А вокруг — вода, вода, которая на вид ничем не отличается от пресной! Ужасная пытка! Я не раз пробовал проглотить несколько капель этой воды, но она вызывала во мне неодолимую тошноту и еще более жгучую жажду, чем прежде.
Мера терпения переполнена! Вот уже сорок два дня, как мы расстались с «Ченслером». Ни у кого из нас не осталось ни проблеска надежды. Разве нам не суждено умереть — и худшей из всех смертей?
Я погружаюсь в какой-то туман, и этот туман все сгущается. Я впадаю в лихорадочный бред. Борюсь, стараясь удержать разбредающиеся мысли. Этот бред пугает меня! Куда он меня заведет? Буду ли я достаточно силен, чтобы вернуться к сознанию действительности?
Я пришел в себя — не могу сказать после скольких часов. Голова у меня покрыта компрессами, пропитанными морской водой; за мной ходит мисс Херби, но я чувствую, что мне недолго осталось жить!
Сегодня, 22 января, разыгралась ужасная сцена. Негр Джинкстроп, внезапно впавший в буйное помешательство, рыча бегает по плоту. Роберт Кертис хочет его успокоить, но напрасно! Он кидается на окружающих, очевидно, с намерением проглотить их. Приходится защищаться от него, как от хищного зверя. Джинкстроп схватил аншпуг, и увертываться от его ударов очень трудно.
Но вдруг — это можно объяснить только своеобразным течением припадка — ярость Джинкстропа обращается на него самого. Он рвет свое тело зубами, ногтями, кровь брызжет нам в лицо.
— Пейте! Пейте! — кричит он.
Так он беснуется несколько минут, затем бежит к краю плота с теми же воплями:
— Пейте! Пейте!
Он взмахивает руками, и я слышу, как тело его падает в море.
Боцман, Фолстен, Даулас бросаются к фальшборту, чтобы поймать на лету это тело, но на поверхности моря уже не видно ничего, кроме большого красного круга, посредине которого бьются чудовищные акулы!
50. ДВАДЦАТЬ ВТОРОЕ — ДВАДЦАТЬ ТРЕТЬЕ ЯНВАРЯ
Теперь нас на борту только одиннадцать. Для меня ясно, что с каждым днем будут новые жертвы. Развязка драмы приближается. Если на этой неделе мы не достигнем земли или нас не подберет какое-нибудь судно, потерпевшие крушение погибнут все до единого.
Двадцать третьего января вид неба изменился, ветер посвежел.
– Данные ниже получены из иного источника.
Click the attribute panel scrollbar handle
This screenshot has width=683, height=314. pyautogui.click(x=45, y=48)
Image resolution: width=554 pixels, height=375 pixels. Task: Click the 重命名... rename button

Ночью он потянул с северо-востока. Парус надулся, и отчетливый след, остающийся за плотом, показывает, что мы идем довольно быстро. Со скоростью трех миль в час, как говорит капитан.
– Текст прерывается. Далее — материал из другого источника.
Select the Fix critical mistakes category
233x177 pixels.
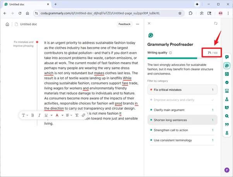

Роберт Кертис и инженер Фолстен — самые крепкие из нас. Несмотря на ужаснейшую худобу, они удивительно стойко выносят все лишения. Я не в силах описать, до какого состояния дошла бедная мисс Херби. От нее осталась одна лишь душа, но душа мужественная! Вся жизнь ее как будто сосредоточилась в глазах, необыкновенно блестящих. Кажется, что она не от мира сего!
Зато боцман, человек большой жизненной силы, по-видимому, совершенно изнемогает. Он неузнаваем. Голова падает на грудь, длинные костлявые руки лежат на острых коленях, резко обозначившихся под изношенными панталонами. Он неизменно сидит в углу плота, не поднимая глаз. В отличие от мисс Херби боцман человек вполне земной; он до того неподвижен, что порою я опасаюсь, не умер ли он.
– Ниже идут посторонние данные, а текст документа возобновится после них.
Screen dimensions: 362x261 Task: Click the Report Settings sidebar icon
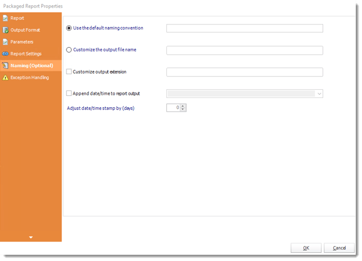[5, 54]
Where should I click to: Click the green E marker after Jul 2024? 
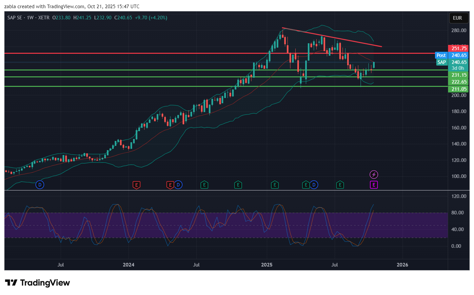pos(238,185)
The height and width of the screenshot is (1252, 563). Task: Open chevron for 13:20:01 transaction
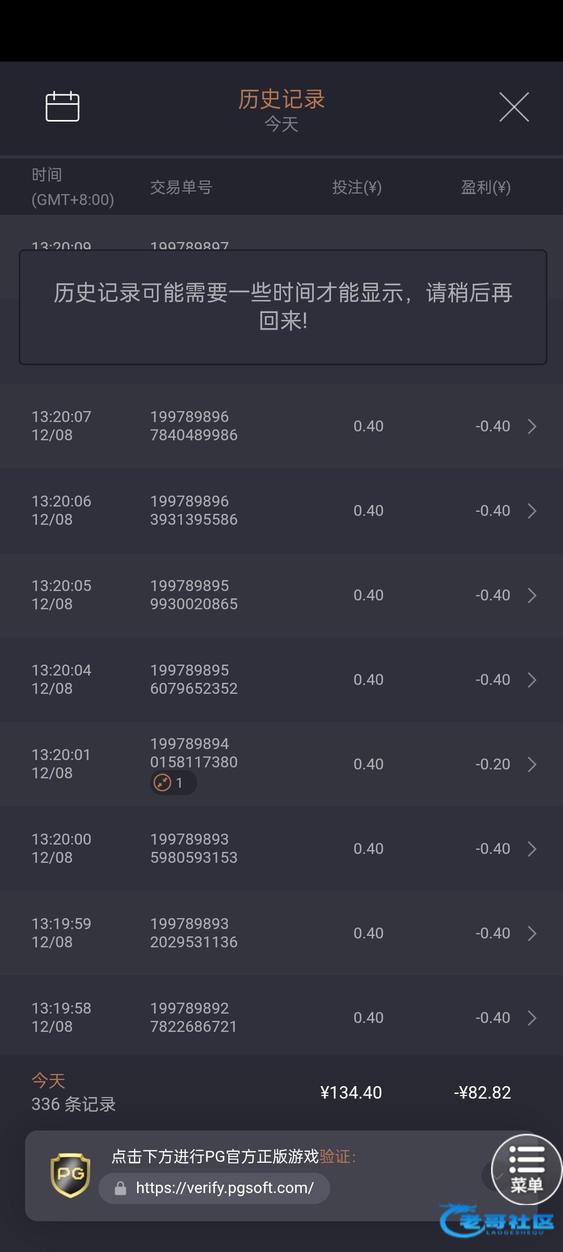[532, 764]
На плоту не слышно ни разговоров, ни даже стонов. Полное безмолвие. За день не услышишь и десяти слов. Впрочем, если бы мы произнесли нашими опухшими и потрескавшимися губами несколько слов, их нельзя было бы разобрать. На плоту остались только привидения, бескровные, безжизненные, — в них уже нет ничего человеческого!